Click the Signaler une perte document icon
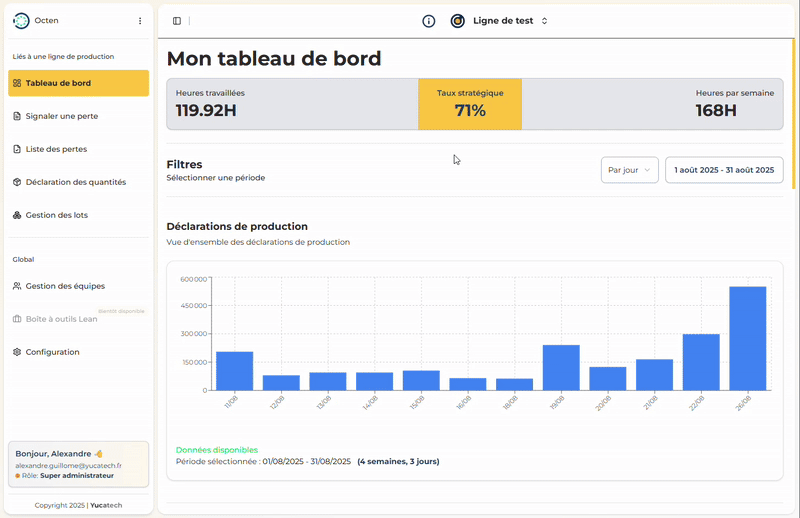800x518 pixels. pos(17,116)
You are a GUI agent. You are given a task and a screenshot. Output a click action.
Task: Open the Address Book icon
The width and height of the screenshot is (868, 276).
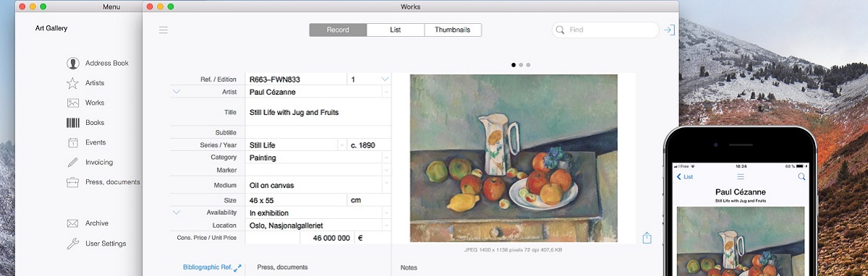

## Goal of the exercise
For this task, give the full listing again verbatim and keep out every picture.

## Completed task
Click the Signaler une perte document icon
800x518 pixels. pos(17,116)
You are a GUI agent. You are given a task and a screenshot. Output a click action.
Task: Open the Address Book icon
The width and height of the screenshot is (868, 276).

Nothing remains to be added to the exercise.